O look cinematográfico (film look)

A questão da superioridade da imagem no debate filme versus vídeo e as questões sobre os méritos dos métodos de produção cinematográfica para a televisão receberam muita atenção nos anos 1980 e 1990. Trabalhos marcantes nessa área foram produzidos por Harry Matthias e Richard Patterson, e outros trabalhos se seguiram.²⁶ Não estou tão interessado nos aspectos técnicos desse debate quanto nas maneiras como os profissionais interpretam e explicam o look cinematográfico na televisão. Para entender esse tipo de discurso, no entanto, é importante examinar algumas das questões técnicas que se tornaram centrais para aqueles profissionais de produção televisiva que fazem uso intenso da tecnologia cinematográfica. Uma discussão sobre variantes mais totalmente eletrônicas da televisualidade se seguirá.

Novos filmes de película

Contrariando as previsões, a produção em película na televisão não foi substituída pela imagem em vídeo. Longe disso, a produção em película prosperou e se desenvolveu em duas grandes áreas da televisão: (1) programação de horário nobre (séries episódicas, filmes para televisão e minisséries) e (2) publicidade comercial para televisão. No final dos anos 1980, a Eastman Kodak gabava-se de um aumento, e não de uma diminuição, no consumo de película na televisão. Com “80% da programação noturna de horário nobre das três principais redes composta por programas originados em película… este [foi] um dos nossos melhores anos em termos de negativo original usado para a produção de TV.”²⁷ Mesmo à medida que as possibilidades estéticas e formais oferecidas pela película aumentavam, a popularidade de filmar televisão em película também aumentava. Os fabricantes de película argumentavam que certos roteiros de TV, de fato, exigiam “valores de produção de qualidade mais apropriados para película”, especialmente qualquer gênero que exigisse “fantasia” em vez de “imediatismo”.²⁸

Não apenas os programas filmados em película dominaram a televisão no final dos anos 1980, mas a qualidade das películas permitiu um tipo de sofisticação visual impossível durante os anos de telefilme de grau zero das décadas de 1960 e 1970.²⁹ No início dos anos 1980, primeiro a Fuji, depois a Eastman e depois a Agfa introduziram novas linhas de negativo de filme com melhorias dramáticas tanto na sensibilidade à luz quanto na granulação. Quimicamente projetados em torno de novas partículas de haleto de prata T-grain, menos visíveis na emulsão, as novas películas podiam ser usadas em situações de luz extremamente baixa, podiam ser facilmente “reveladas forçadamente” (push processed) em um ou dois pontos, tinham uma reprodução de cor mais saturada e forneciam uma faixa maior de contraste e tonalidade dentro de uma única imagem do que qualquer um dos filmes anteriores. Quando os diretores de fotografia do horário nobre se gabavam de que “é claro que nem todo programa de televisão é filmado com dez footcandles”, eles estavam tanto se exibindo por conseguir filmar no horário nobre com esse nível de escuridão inédito quanto fazendo contrastes gritantes com os estoques de produção de prestígio anteriores.³⁰ Outros diretores de fotografia do horário nobre associaram a nova velocidade e sensibilidade à mobilidade e liberdade de produção. “O Technicolor era ótimo, mas muito lento — [exigia] 900 footcandles a F/2 para obter uma exposição, e uma câmera e um blimp tão grandes e pesados que era totalmente impraticável usá-los em locações reais. Hoje em dia podemos aparecer com uma pequena câmera e um pouco de filme e filmar em qualquer lugar.”³¹ Negativos de alta velocidade, então, também significavam melhor mobilidade logística e cronogramas de produção mais flexíveis.

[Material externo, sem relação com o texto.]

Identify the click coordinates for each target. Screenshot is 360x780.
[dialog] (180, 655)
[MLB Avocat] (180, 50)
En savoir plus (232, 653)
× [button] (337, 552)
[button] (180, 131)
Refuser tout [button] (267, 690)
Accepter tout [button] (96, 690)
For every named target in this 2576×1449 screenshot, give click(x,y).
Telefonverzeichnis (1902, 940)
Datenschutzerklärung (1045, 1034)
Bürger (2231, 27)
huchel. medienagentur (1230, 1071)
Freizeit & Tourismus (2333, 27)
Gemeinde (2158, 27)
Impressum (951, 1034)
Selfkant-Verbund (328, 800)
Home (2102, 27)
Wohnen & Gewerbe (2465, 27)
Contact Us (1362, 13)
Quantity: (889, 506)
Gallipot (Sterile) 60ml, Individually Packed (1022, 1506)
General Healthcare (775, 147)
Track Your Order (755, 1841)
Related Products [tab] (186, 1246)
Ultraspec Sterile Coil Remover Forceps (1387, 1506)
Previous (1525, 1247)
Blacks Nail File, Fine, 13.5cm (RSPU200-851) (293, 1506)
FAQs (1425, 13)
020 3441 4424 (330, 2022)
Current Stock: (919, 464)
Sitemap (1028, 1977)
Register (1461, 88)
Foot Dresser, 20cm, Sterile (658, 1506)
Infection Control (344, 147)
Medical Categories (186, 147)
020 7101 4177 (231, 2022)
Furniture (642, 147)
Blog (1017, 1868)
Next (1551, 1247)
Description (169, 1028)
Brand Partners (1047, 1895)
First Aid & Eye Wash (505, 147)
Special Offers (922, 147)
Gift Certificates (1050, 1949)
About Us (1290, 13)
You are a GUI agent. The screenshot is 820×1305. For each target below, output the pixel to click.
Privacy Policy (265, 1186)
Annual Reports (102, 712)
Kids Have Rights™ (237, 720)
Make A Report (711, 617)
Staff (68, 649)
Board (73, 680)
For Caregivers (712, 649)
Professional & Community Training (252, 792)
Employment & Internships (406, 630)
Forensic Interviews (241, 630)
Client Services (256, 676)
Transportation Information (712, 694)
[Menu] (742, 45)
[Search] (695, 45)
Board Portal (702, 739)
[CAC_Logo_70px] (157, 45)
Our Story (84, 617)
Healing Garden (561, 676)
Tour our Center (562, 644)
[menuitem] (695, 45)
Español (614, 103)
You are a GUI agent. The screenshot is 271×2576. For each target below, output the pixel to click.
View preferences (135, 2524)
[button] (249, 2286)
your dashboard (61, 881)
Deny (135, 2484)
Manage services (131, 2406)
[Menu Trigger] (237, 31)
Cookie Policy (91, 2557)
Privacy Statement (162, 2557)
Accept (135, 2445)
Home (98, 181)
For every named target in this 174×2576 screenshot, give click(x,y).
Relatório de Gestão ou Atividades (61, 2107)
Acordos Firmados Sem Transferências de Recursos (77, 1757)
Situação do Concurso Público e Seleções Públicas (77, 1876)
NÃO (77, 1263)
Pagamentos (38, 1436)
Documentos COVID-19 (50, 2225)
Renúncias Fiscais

Em 1990, a Eastman fornecia um vasto menu de negativos profissionais para produtores de telefilmes, desde negativos diurnos (daylight stocks) sem granulação e com cor saturada até negativos noturnos que podiam ser forçados a 1000 ASA ou mais. Essas eram opções impressionantes para diretores de fotografia de televisão treinados nos anos 1960 e início dos anos 1970, um período em que um ou dois estoques estavam tipicamente disponíveis e quando negativo de alta velocidade era definido como meros 64 ASA. Os negativos de filme, portanto, tiveram um impacto direto na capacidade de produtores e diretores de fotografia de mobilizar diferentes visuais. As razões, no entanto, não eram apenas fotoquímicas. Com o uso crescente da tecnologia de computador — para design, engenharia e controle de qualidade de novas emulsões durante as décadas de 1980 e 1990 — as empresas de negativos como Agfa, Eastman e Fuji agora podiam fabricar um número potencialmente ilimitado deles. Representantes técnicos de Rochester, Nova York, agora circulam continuamente entre diretores de fotografia e operadores em sua busca por formular novos negativos e descobrir novas necessidades. Se um filme com um visual específico não estiver disponível para uma necessidade comercial, a Eastman agora considerará a possibilidade de personalizar um. Esta não é a empresa da Fortune 500 dos anos 1970, preguiçosa em desenvolvimento e rica em dinheiro. A competição internacional extrema da Fuji e da Agfa mudou a maneira como os negócios e a engenharia são feitos na indústria. Mas a facilidade em projetar infinitos visuais fotográficos não é apenas uma consequência econômica; é também um resultado da interação entre a engenharia de emulsões computadorizada e as necessidades estilísticas divulgadas de uma nova geração de diretores de fotografia de horário nobre e longas-metragens.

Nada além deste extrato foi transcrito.